● 課題
1) 漫然運転についての本文から、「さらに、全日本トラック協会が」から「まったという例があるという。」までの部分を一字も変えずに書き出しなさい。
2) 漫然運転による事故を扱った本文の続きを、最後の文の後から書き継ぎなさい。

● 本文抜粋
━━━━━━━━━━━━━━━━━━━━━━━━━━━━━━

さらに、全日本トラック協会が2016年にまとめた統計資料「法令違反別の死傷者事故件数及び構成率」から、事故全体を見ると最も多い原因は安全不確認だが、死亡事故に限ると、最も多い原因が漫然運転であることを指摘した。そして物流業者としての経験から、「漫然運転は最も危険で対策を打ちにくい」と語った。実際に、日立物流でも目を開けたままでも追突事故を起こしてしまったという例があるという。
そのような事故を起こした運転手の話を聞いてみると、「家族が病気で入院していて気になっていた」「親の介護で疲れ切っていた」と、個人的に重大な課題を抱えており悩んでいたことが分かった。そのため、目は開いているけれど、見ていないという状態、つまり漫然運転状態になって、瞬間的に意識が飛んでいたと考えられるという。

━━━━━━━━━━━━━━━━━━━━━━━━━━━━━━

● 提示データ

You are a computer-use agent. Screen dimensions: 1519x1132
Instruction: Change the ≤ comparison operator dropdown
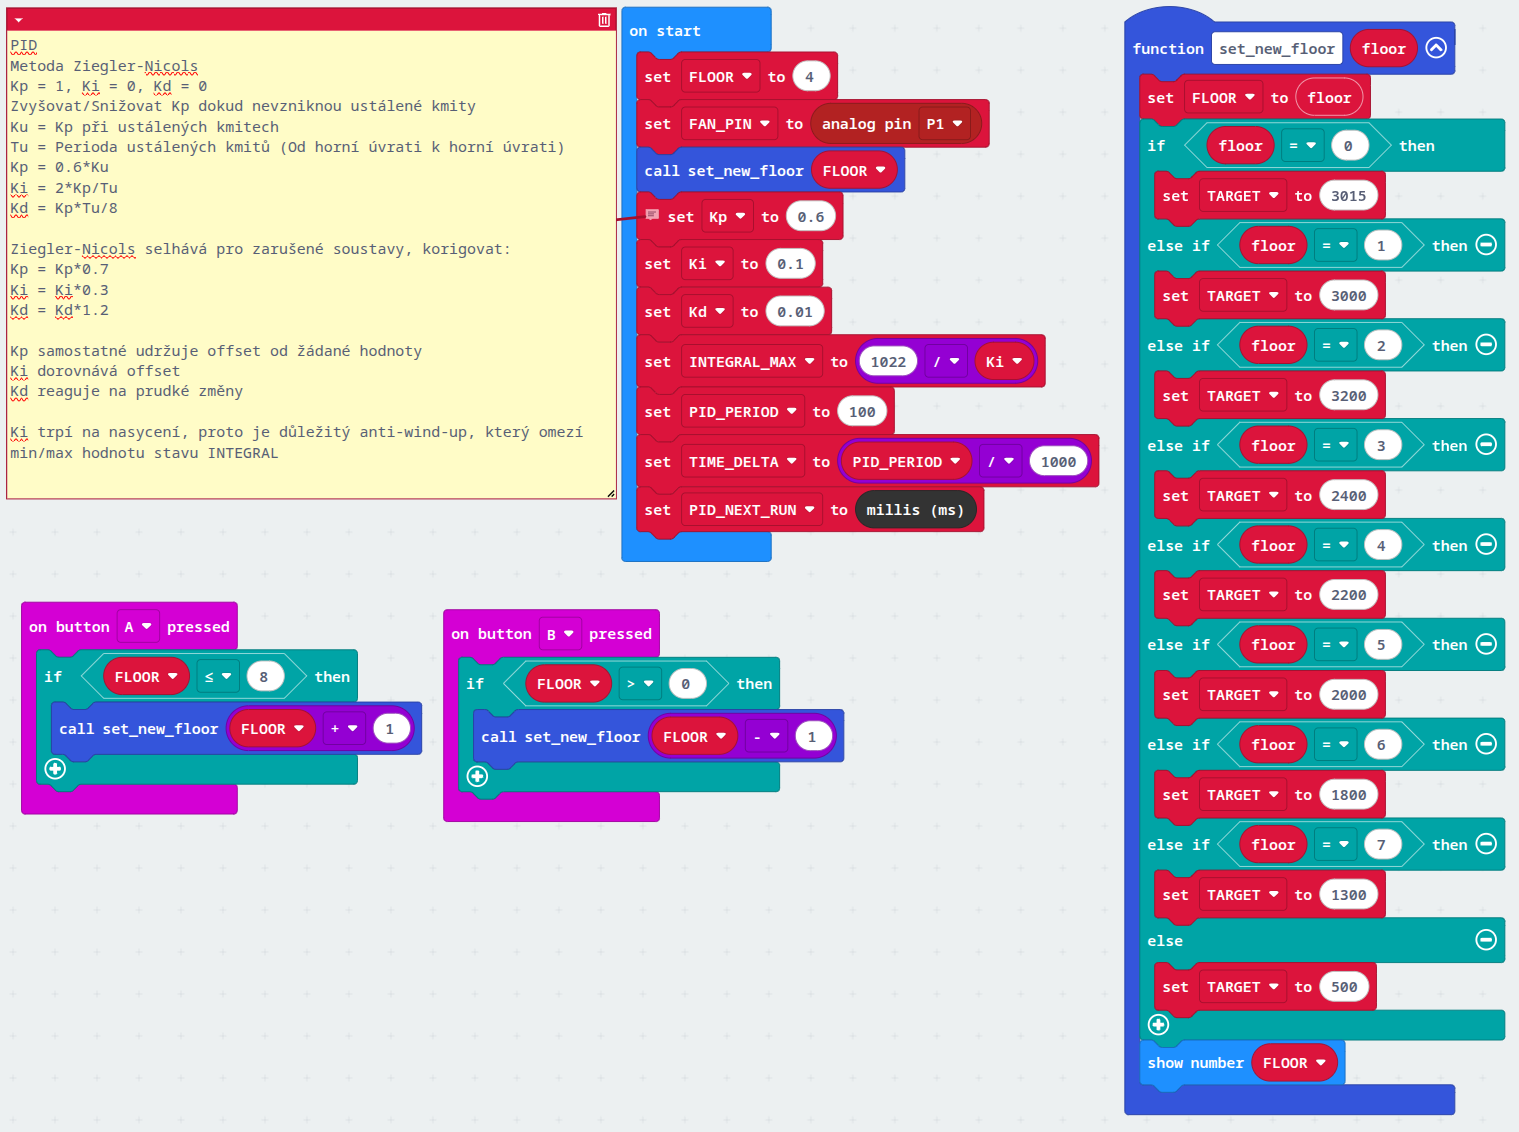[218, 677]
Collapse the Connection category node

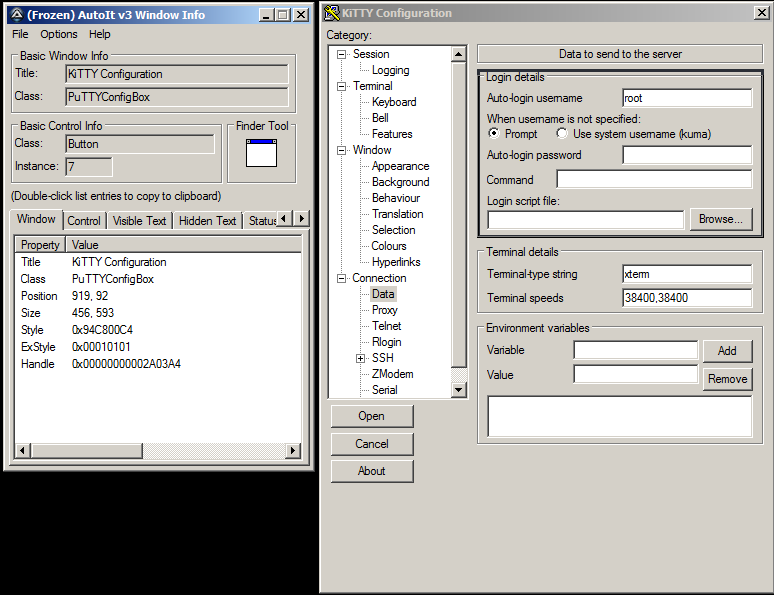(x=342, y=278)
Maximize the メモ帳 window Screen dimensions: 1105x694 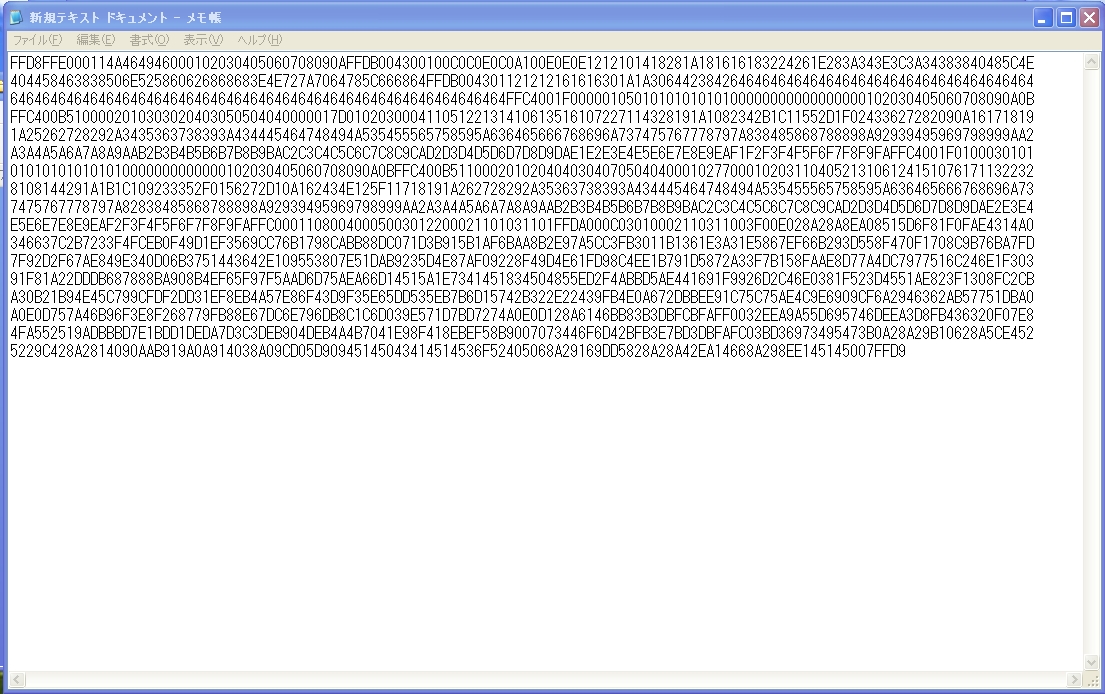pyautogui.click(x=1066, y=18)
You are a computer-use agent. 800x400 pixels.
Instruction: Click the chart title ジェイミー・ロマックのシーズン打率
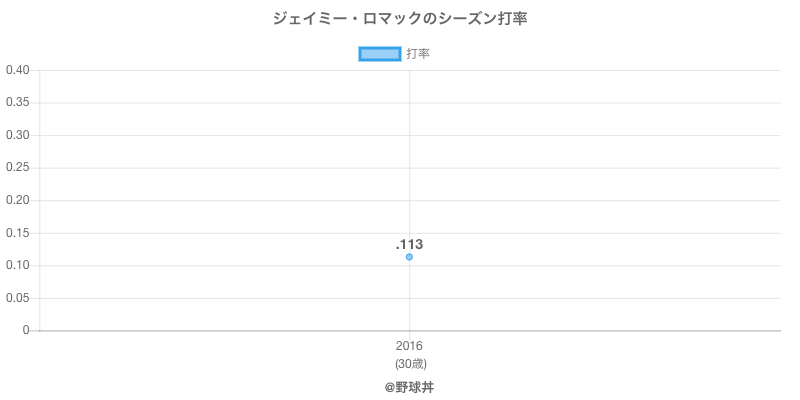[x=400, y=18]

━━━━━━━━━━━━━━━━━━━━━━━━━━━━━━

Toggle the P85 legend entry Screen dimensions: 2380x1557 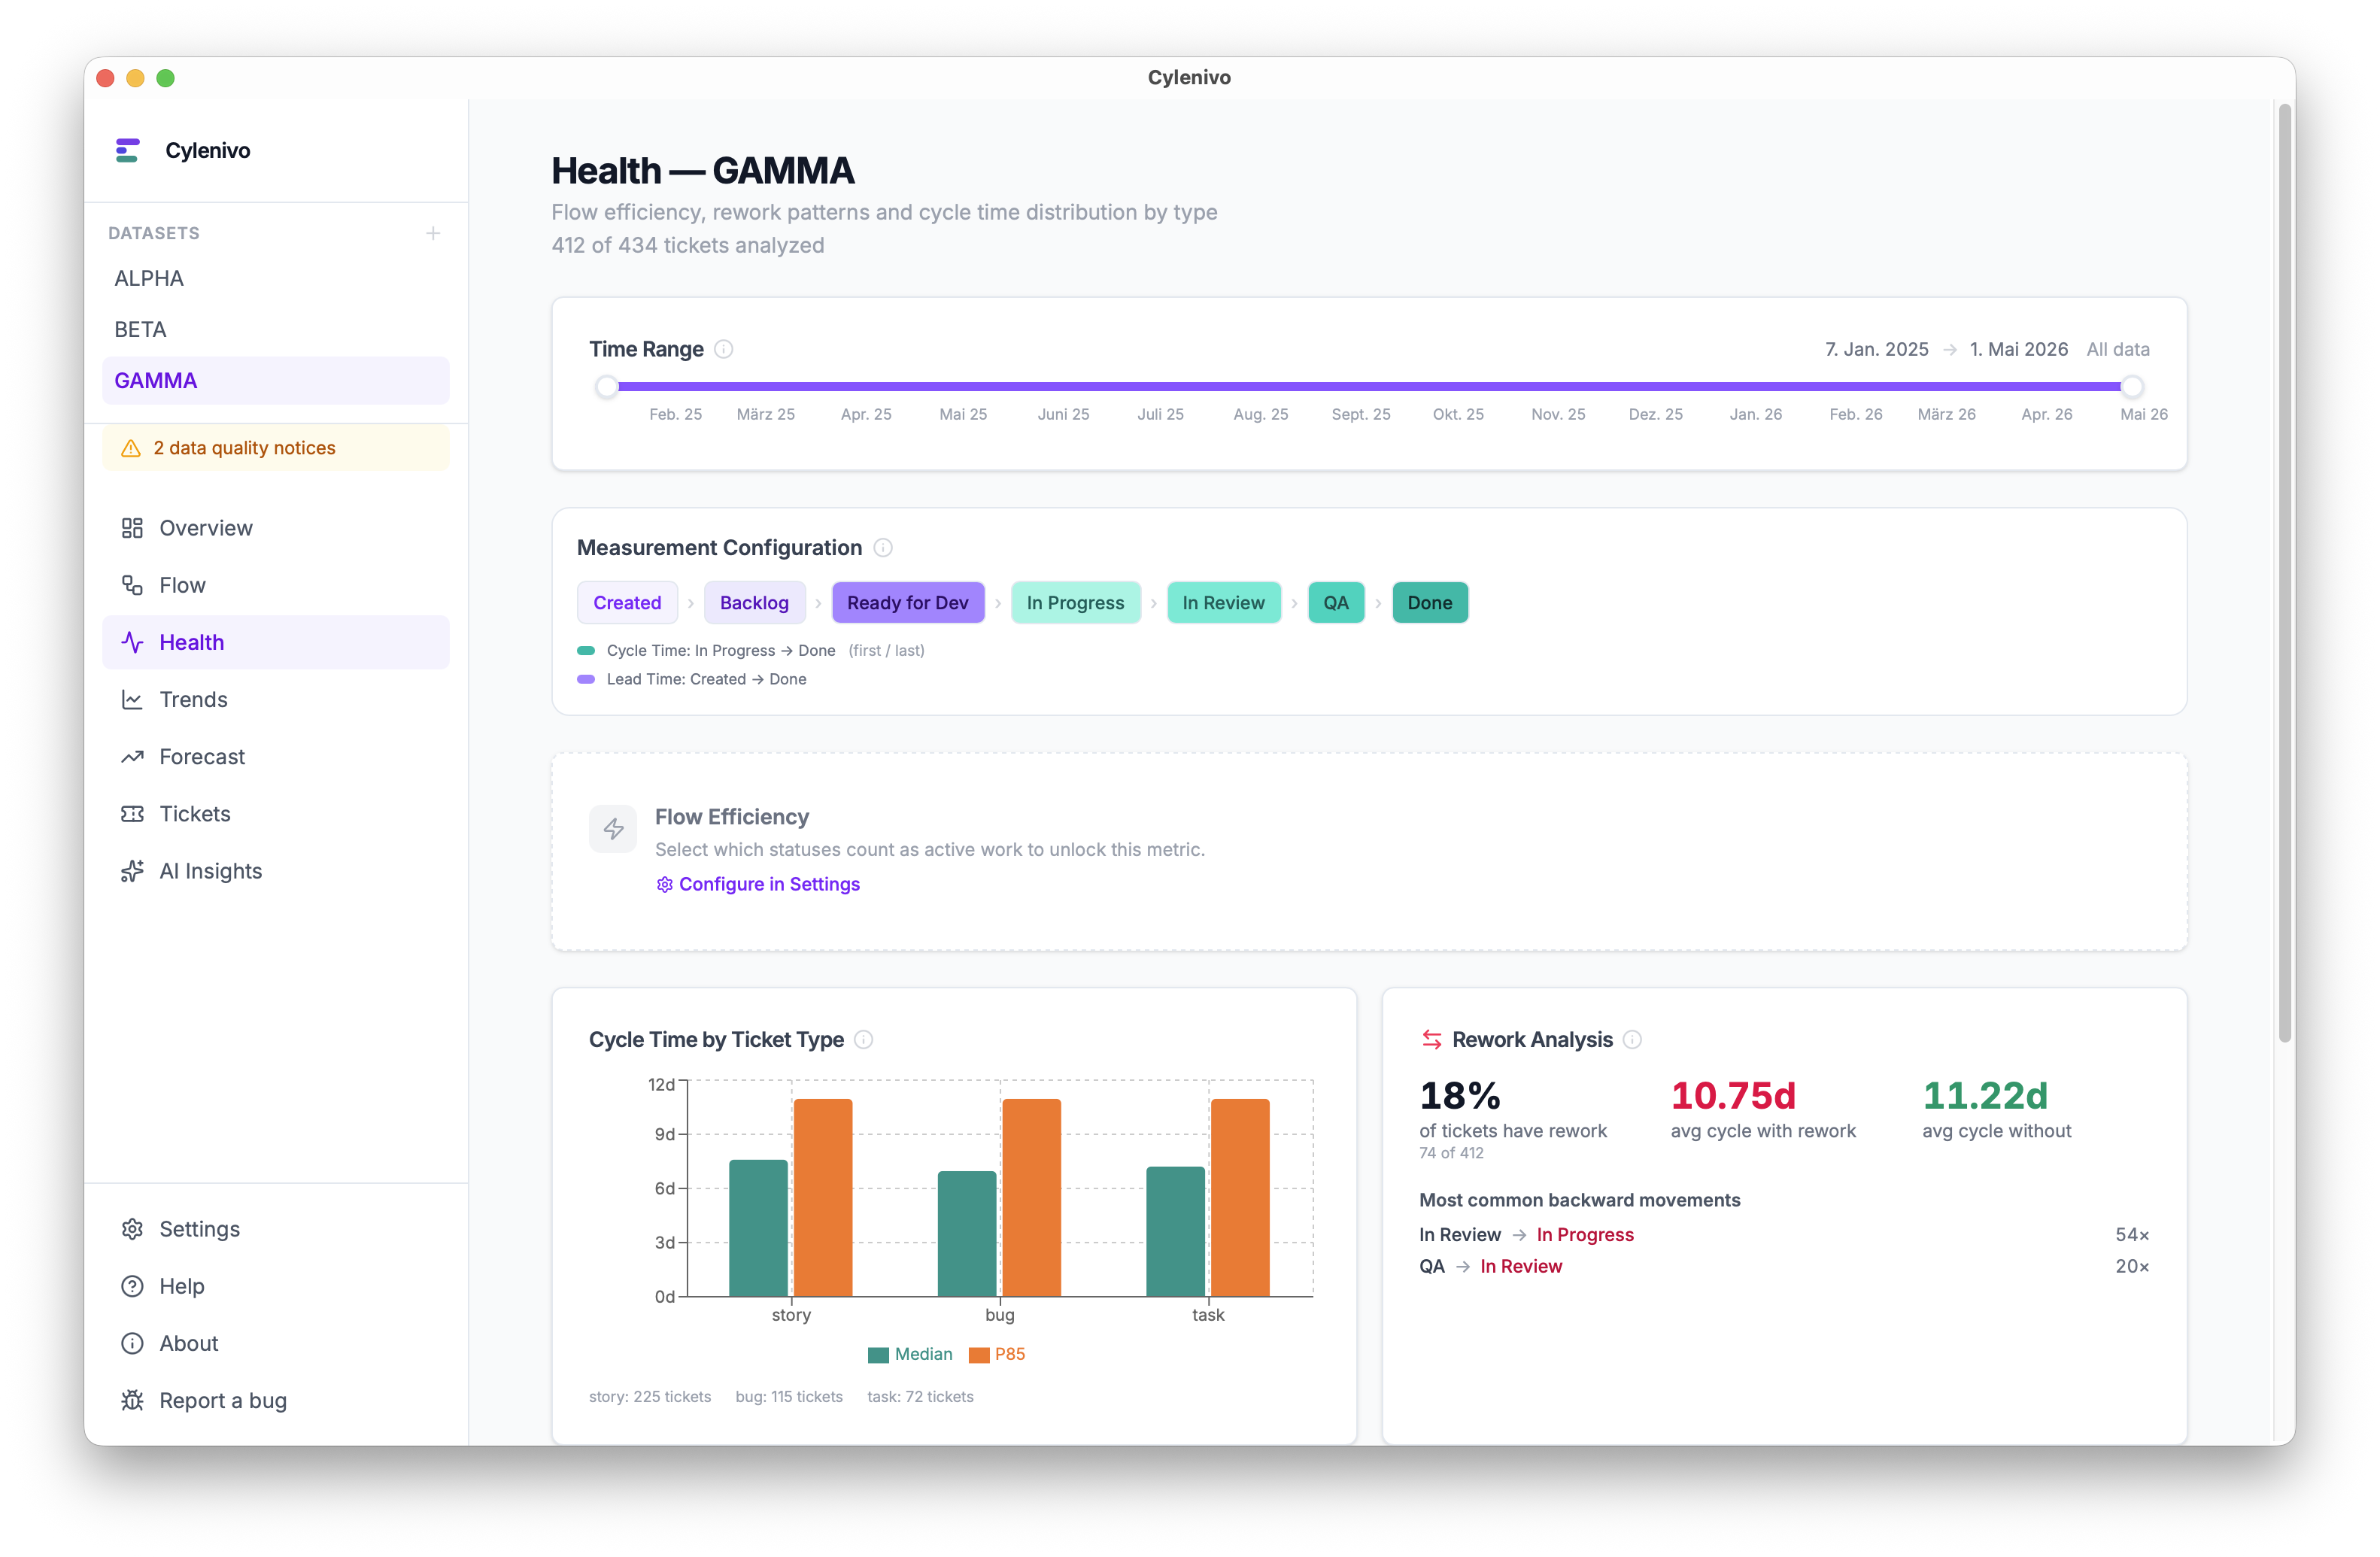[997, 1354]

━━━━━━━━━━━━━━━━━━━━━━━━━━━━━━

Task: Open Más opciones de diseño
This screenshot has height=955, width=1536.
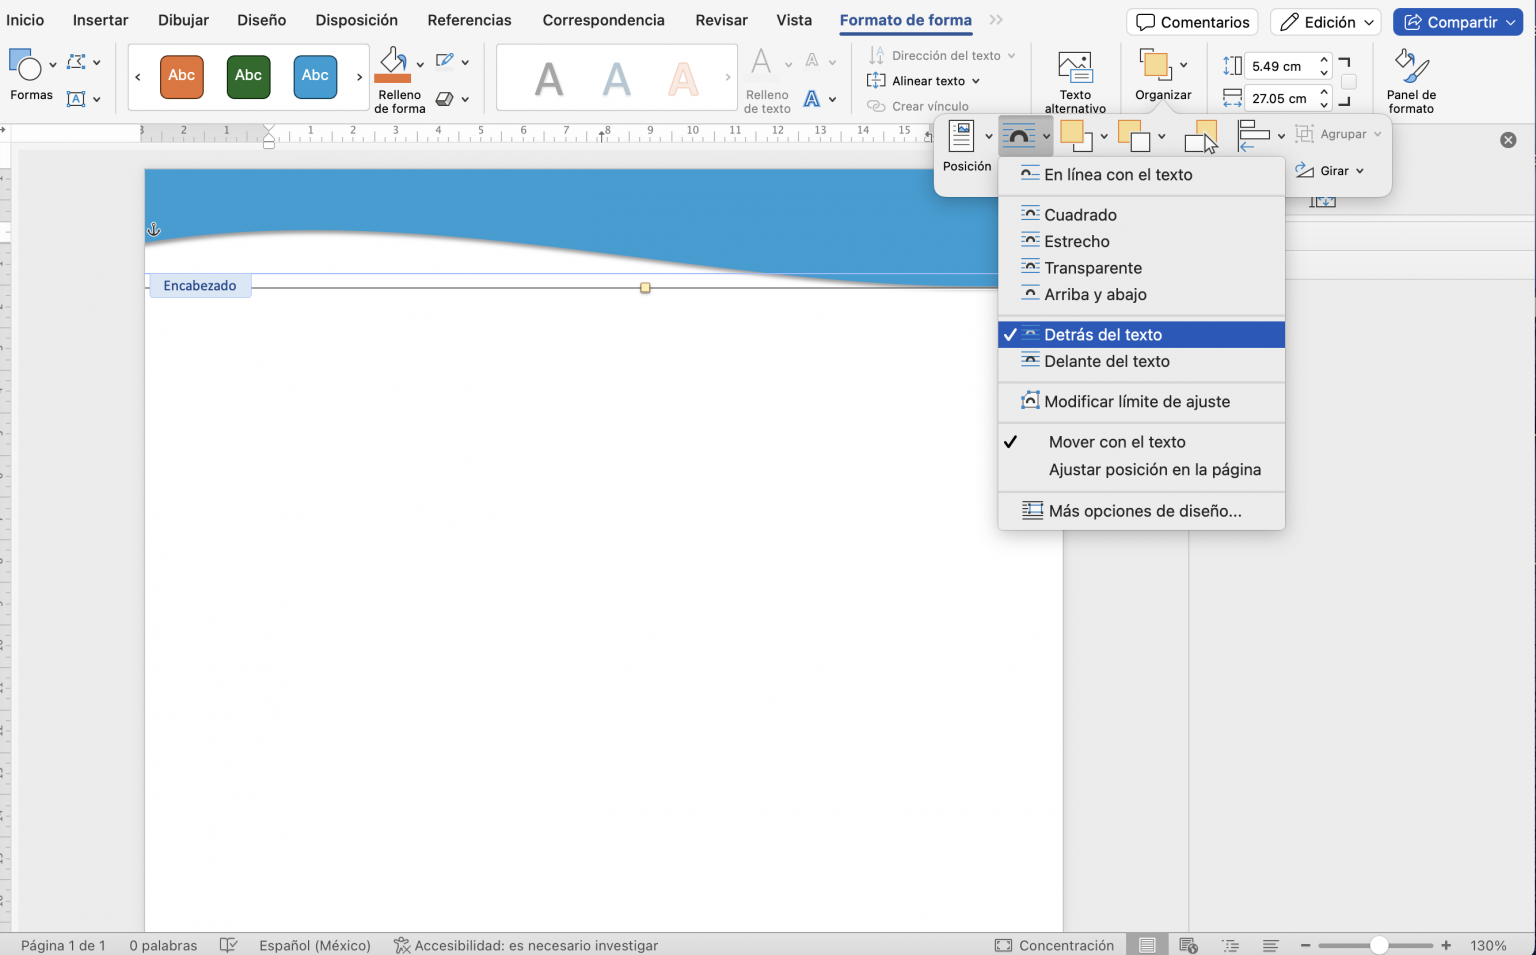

━━━━━━━━━━━━━━━━━━━━━━━━━━━━━━

● 解答
1)
さらに、全日本トラック協会が2016年にまとめた統計資料「法令違反別の死傷者事故件数及び構成率」から、事故全体を見ると最も多い原因は安全不確認だが、死亡事故に限ると、最も多い原因が漫然運転であることを指摘した。そして物流業者としての経験から、「漫然運転は最も危険で対策を打ちにくい」と語った。実際に、日立物流でも目を開けたままでも追突事故を起こしてしまったという例があるという。

2)
日立物流では運行出発前に、必ず運行管理者と運転手が対面で点呼をしているが、舘内氏は「このような事故は通常の点呼による健康状態の確認だけでは防げない」と語った。
先述の問題を解決し、事故を防いで運転手の命を守る。そのために「スマート安全運行管理システム(Smart & Safety Connected Vehicle:SSCV)」の開発を進めていると開発に至った経緯を説明した。
「後付け可能」と「つながること」が絶対条件
近年は、緊急時自動ブレーキシステムを搭載しているトラックも増えているが、日立物流で運用している車両をすべてこのシステムを搭載しているものに入れ替えるには、かなりの時間とコストがかかってしまう。後付け可能な緊急時自動ブレーキシステムがあれば望ましいが、舘内氏は「残念ながら実現可能性は低い」と考えているという。
組織として事故防止に取り組む以上、いつ、何回、危険な状況が発生したのかなどのデータを管理者が把握できなければならないが、通常、このようなことは運転手しか知らない。
そこで、インターネットに「つながる」機能を持たせて、各種センサーの計測値や、ドライブレコーダーが録画した画像をリアルタイムでクラウドにアップロードする仕組みが必要になるというわけだ。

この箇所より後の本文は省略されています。